A Voyage Out (1915), her first novel, was published by her half-brother Gerald Duckworth; although she had been working on it since 1908 and finished it in 1913, a mental breakdown after her marriage delayed the book's publication.

Monday or Tuesday (1921), Woolf's first collection of short fiction, including the short story "An Unwritten Novel."

Jacob's Room (1922), Woolf's first experimental novel.

Mrs.

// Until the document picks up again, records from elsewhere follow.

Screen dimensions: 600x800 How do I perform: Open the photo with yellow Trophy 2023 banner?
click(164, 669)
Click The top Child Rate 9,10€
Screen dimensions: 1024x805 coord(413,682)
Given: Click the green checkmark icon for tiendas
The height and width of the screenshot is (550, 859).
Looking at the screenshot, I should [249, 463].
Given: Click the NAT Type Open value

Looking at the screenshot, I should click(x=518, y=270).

Dalloway (1925), To the Lighthouse (1927), The Waves (1931); the three novels that are generally considered her greatest claim to fame as a leading modernist writer.

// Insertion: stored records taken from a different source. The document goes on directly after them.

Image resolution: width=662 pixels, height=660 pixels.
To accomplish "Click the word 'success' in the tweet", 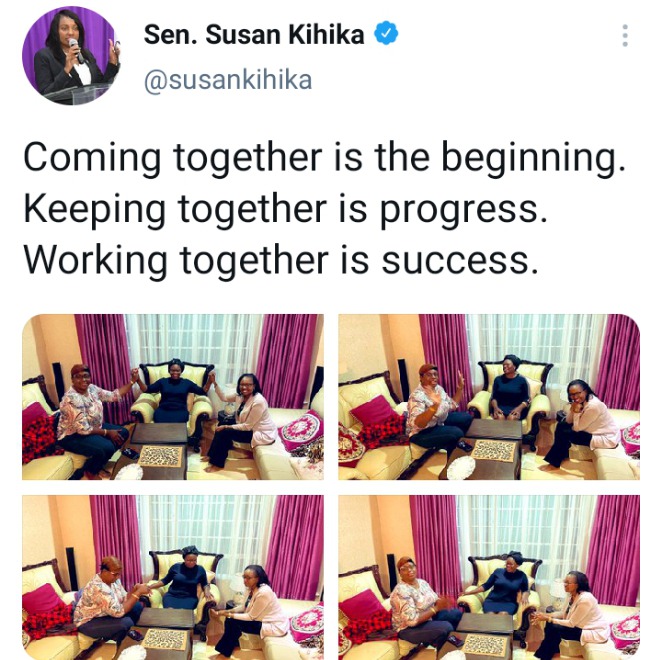I will click(x=455, y=262).
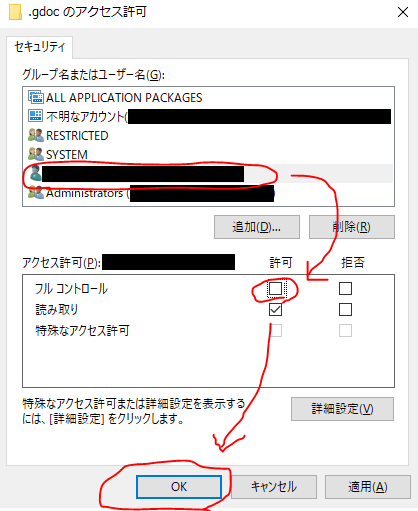The width and height of the screenshot is (418, 511).
Task: Click the RESTRICTED group icon
Action: (36, 135)
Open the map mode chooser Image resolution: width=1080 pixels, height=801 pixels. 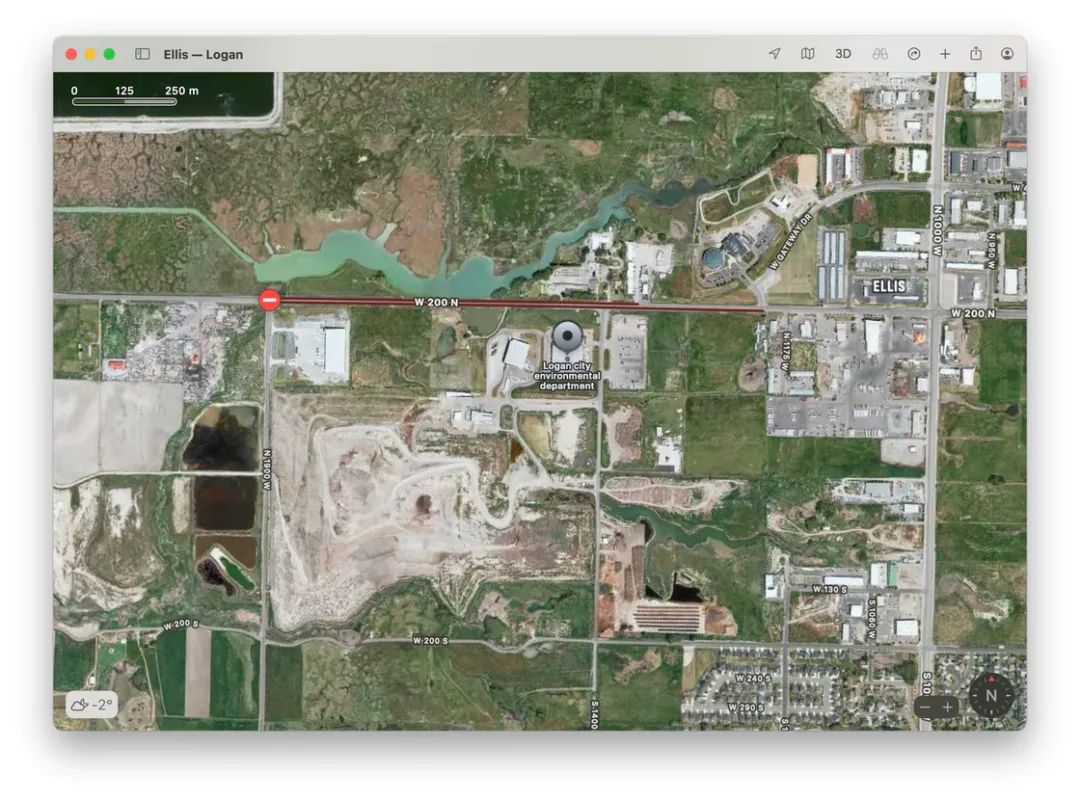808,54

Orlando (1928), novel inspired by her involvement with the aristocratic novelist/poet, Vita Sackville-West.

A Room of One's Own (1929), book-length feminist essay based on lecture, "Women and Fiction," delivered by Woolf at Newnham and Girton women's colleges in Cambridge; discusses women's writing and the social, economic, and historical concerns of women.

The Years (1937), novel.

Three Guineas (1938), pacifist feminist essay, sequel to A Room of One's Own.

A Haunted House (1943), collection of short stories published posthumously.

Contexts

  • Leslie Stephen (1832- 1904), Virginia Woolf's father; man of letters, leader in the agnostic school of philosophy and challenger of popular religion which he charged with being unable to satisfy genuine spiritual needs; published in the fields of philosophy, politics, literary and social criticism; published the first Dictionary of National Biography; very influential in Virginia's education and her general belief system.

  • Vanessa Bell (1876-1961), Virginia Woolf's sister; Vanessa was a painter who married Clive Bell, a literary critic; Virginia was very close to her sister and spent a lot of time with the Bells who were also part of the Bloomsbury Group.

  • Thoby Stephen (1880-1906), Virginia Woolf's brother; gathered many of those who would make up the nucleus of the Bloomsbury Group at Cambridge.

  • Leonard Woolf, Virginia's husband; British man of letters, publisher, political worker, journalist, and internationalist who influenced literary and political life through his own work as well as through the Bloomsbury Group.

  • Hogarth Press, Begun in 1917; named after the Woolf's home in Richmond; first printing done with a small hand press then with a mechanical press; published work by writers such as T. S. Eliot and Katherine Mansfield.

  • World War I (1914-1919), large-scale conflict of industrial capitalist nations; new weapons such as machine guns, tanks, aircraft, submarines and poison gas were used for the first time resulting in huge human losses on both sides; the war concerned Woolf significantly as she watched friends go off to and die in it.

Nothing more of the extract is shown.